Below are the records. Retype exactly the lines between the lines holding "Case Study (68, 331)" and "Khánh Hoà (89, 616)", inclusive.

DATASET RECORDS:
·····

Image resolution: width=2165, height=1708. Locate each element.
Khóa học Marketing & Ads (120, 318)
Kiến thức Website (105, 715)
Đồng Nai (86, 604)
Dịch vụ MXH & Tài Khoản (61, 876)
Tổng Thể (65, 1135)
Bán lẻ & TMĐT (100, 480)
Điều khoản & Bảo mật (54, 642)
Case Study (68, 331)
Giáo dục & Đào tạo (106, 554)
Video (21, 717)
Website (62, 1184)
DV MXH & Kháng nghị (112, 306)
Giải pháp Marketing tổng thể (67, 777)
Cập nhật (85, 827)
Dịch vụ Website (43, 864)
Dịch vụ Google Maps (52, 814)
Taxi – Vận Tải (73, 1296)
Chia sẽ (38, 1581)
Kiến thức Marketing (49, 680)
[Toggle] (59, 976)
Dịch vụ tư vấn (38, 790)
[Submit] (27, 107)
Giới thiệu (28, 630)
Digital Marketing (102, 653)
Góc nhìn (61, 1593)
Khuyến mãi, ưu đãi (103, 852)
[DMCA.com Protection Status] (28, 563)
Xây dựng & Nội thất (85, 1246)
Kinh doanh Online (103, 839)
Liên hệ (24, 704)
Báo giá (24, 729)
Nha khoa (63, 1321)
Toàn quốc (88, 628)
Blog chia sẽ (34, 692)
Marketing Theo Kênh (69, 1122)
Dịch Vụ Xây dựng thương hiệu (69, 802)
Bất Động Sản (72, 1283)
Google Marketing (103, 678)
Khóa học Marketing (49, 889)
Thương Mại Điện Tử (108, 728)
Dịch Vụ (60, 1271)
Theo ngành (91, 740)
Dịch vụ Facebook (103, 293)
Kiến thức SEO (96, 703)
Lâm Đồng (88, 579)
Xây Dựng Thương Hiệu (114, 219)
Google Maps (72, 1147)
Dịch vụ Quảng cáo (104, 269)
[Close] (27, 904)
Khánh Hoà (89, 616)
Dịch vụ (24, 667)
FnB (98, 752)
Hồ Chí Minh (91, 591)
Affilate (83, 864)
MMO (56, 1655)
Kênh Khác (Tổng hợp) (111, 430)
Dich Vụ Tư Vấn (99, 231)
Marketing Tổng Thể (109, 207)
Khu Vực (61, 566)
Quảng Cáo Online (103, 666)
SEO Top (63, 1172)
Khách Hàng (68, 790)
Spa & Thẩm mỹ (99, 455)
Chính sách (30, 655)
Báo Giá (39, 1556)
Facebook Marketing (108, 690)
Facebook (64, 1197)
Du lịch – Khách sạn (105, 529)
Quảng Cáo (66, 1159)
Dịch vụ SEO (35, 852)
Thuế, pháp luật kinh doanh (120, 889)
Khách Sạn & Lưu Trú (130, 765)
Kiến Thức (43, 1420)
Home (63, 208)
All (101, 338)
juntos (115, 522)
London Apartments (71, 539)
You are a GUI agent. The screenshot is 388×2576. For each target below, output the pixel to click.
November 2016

·····

EXPECTED ANSWER:
Case Study (68, 331)
Giáo dục & Đào tạo (106, 554)
Video (21, 717)
Website (62, 1184)
DV MXH & Kháng nghị (112, 306)
Giải pháp Marketing tổng thể (67, 777)
Cập nhật (85, 827)
Dịch vụ Website (43, 864)
Dịch vụ Google Maps (52, 814)
Taxi – Vận Tải (73, 1296)
Chia sẽ (38, 1581)
Kiến thức Marketing (49, 680)
[Toggle] (59, 976)
Dịch vụ tư vấn (38, 790)
[Submit] (27, 107)
Giới thiệu (28, 630)
Digital Marketing (102, 653)
Góc nhìn (61, 1593)
Khuyến mãi, ưu đãi (103, 852)
[DMCA.com Protection Status] (28, 563)
Xây dựng & Nội thất (85, 1246)
Kinh doanh Online (103, 839)
Liên hệ (24, 704)
Báo giá (24, 729)
Nha khoa (63, 1321)
Toàn quốc (88, 628)
Blog chia sẽ (34, 692)
Marketing Theo Kênh (69, 1122)
Dịch Vụ Xây dựng thương hiệu (69, 802)
Bất Động Sản (72, 1283)
Google Marketing (103, 678)
Khóa học Marketing (49, 889)
Thương Mại Điện Tử (108, 728)
Dịch Vụ (60, 1271)
Theo ngành (91, 740)
Dịch vụ Facebook (103, 293)
Kiến thức SEO (96, 703)
Lâm Đồng (88, 579)
Xây Dựng Thương Hiệu (114, 219)
Google Maps (72, 1147)
Dịch vụ Quảng cáo (104, 269)
[Close] (27, 904)
Khánh Hoà (89, 616)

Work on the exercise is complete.